Collection entries ::
--- begin ---

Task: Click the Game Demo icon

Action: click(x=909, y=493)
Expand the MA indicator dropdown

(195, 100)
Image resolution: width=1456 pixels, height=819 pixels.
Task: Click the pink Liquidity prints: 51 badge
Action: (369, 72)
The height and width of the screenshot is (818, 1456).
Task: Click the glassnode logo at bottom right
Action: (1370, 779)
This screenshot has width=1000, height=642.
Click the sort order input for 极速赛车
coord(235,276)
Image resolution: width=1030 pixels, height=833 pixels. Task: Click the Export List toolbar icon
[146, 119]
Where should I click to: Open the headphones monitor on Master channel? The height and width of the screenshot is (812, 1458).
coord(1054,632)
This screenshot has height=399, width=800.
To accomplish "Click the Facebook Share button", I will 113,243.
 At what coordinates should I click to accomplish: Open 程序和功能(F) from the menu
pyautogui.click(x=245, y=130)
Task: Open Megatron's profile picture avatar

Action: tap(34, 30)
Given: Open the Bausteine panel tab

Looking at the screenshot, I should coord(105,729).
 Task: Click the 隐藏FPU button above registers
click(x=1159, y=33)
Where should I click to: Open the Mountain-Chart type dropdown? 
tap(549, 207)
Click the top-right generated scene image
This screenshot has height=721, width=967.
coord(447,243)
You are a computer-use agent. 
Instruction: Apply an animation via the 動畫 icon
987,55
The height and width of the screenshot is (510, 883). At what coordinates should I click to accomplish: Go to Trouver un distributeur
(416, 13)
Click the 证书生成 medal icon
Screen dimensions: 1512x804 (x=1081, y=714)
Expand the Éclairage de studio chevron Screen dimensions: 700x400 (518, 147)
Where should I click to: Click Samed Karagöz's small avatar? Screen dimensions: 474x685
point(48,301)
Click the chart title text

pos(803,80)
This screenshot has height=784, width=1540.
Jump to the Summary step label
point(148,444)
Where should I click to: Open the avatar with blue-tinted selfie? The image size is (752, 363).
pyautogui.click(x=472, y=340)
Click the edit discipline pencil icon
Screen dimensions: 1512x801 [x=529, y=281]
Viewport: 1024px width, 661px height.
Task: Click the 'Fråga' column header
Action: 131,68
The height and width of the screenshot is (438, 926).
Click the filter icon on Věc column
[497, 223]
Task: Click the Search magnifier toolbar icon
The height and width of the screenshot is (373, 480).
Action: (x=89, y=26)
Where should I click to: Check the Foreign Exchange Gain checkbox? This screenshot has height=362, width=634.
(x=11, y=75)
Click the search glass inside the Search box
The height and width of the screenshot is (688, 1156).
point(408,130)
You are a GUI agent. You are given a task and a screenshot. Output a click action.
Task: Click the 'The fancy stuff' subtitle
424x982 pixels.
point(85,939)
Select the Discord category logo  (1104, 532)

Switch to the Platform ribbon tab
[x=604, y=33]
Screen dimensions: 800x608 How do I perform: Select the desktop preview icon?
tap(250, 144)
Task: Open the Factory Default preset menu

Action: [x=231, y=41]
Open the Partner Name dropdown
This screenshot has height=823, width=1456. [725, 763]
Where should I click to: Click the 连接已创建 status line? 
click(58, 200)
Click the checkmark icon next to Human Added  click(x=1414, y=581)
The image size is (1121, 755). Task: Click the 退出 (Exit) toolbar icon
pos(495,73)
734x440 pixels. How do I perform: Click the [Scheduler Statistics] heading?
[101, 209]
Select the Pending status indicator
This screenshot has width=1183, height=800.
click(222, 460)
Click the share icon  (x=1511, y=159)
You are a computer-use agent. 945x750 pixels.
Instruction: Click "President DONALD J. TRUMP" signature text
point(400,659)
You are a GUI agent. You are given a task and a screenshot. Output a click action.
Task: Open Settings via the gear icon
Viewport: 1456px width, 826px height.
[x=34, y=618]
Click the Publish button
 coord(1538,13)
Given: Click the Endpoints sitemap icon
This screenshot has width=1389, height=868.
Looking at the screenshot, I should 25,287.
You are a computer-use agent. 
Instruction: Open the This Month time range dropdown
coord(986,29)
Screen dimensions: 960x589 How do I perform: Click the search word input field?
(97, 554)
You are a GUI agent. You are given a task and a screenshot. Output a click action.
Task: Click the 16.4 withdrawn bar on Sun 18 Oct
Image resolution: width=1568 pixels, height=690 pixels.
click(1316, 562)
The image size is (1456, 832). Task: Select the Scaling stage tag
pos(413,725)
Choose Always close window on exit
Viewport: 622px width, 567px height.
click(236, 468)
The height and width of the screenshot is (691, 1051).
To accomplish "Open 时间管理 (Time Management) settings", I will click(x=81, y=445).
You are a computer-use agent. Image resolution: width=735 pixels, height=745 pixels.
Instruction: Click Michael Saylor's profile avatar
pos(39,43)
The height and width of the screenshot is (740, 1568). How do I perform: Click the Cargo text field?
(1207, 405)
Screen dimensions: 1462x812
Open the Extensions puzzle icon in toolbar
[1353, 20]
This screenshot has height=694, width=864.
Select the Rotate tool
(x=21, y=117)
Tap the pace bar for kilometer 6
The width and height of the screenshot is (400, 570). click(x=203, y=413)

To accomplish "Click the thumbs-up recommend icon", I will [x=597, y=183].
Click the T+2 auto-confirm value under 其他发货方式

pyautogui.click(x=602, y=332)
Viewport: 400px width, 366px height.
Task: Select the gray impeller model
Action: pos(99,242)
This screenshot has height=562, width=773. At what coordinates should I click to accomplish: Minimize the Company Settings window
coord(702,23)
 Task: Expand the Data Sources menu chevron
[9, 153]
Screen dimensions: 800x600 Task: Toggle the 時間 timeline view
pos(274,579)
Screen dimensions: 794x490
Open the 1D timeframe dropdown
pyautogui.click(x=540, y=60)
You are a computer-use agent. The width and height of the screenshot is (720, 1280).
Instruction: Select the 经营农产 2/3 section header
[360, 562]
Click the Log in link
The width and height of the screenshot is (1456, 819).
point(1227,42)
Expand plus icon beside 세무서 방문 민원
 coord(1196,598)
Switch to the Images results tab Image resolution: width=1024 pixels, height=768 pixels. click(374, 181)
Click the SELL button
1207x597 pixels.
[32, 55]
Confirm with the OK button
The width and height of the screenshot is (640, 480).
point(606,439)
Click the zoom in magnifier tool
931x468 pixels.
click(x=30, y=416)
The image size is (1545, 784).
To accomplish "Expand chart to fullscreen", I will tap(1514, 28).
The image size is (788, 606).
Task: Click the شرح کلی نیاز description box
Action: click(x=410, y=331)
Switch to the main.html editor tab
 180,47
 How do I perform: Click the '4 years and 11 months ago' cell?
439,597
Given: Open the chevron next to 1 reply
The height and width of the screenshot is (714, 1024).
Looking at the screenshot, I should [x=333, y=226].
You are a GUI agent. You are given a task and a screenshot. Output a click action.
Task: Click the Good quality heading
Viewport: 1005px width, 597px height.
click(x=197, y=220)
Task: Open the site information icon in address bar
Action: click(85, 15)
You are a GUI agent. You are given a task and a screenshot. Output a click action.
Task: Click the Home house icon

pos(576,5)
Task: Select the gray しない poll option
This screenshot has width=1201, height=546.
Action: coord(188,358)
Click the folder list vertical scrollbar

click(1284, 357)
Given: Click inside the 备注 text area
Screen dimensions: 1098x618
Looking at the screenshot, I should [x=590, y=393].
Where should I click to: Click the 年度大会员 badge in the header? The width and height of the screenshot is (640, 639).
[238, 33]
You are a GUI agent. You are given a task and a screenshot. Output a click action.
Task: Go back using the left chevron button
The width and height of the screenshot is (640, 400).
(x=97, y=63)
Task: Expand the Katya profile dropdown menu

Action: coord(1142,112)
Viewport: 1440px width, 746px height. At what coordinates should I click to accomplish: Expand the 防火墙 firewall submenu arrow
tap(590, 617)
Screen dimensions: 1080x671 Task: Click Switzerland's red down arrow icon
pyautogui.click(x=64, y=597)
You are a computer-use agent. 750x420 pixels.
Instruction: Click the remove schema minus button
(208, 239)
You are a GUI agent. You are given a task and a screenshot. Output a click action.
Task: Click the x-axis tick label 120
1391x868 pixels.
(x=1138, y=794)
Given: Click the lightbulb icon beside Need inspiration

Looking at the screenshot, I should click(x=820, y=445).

--- end ---

EXERCISE REQUIREMENTS :: Pick out every line in the listing above that contains the word "label" and copy those lines.

RESPONSE ::
Jump to the Summary step label
Task: Click the x-axis tick label 120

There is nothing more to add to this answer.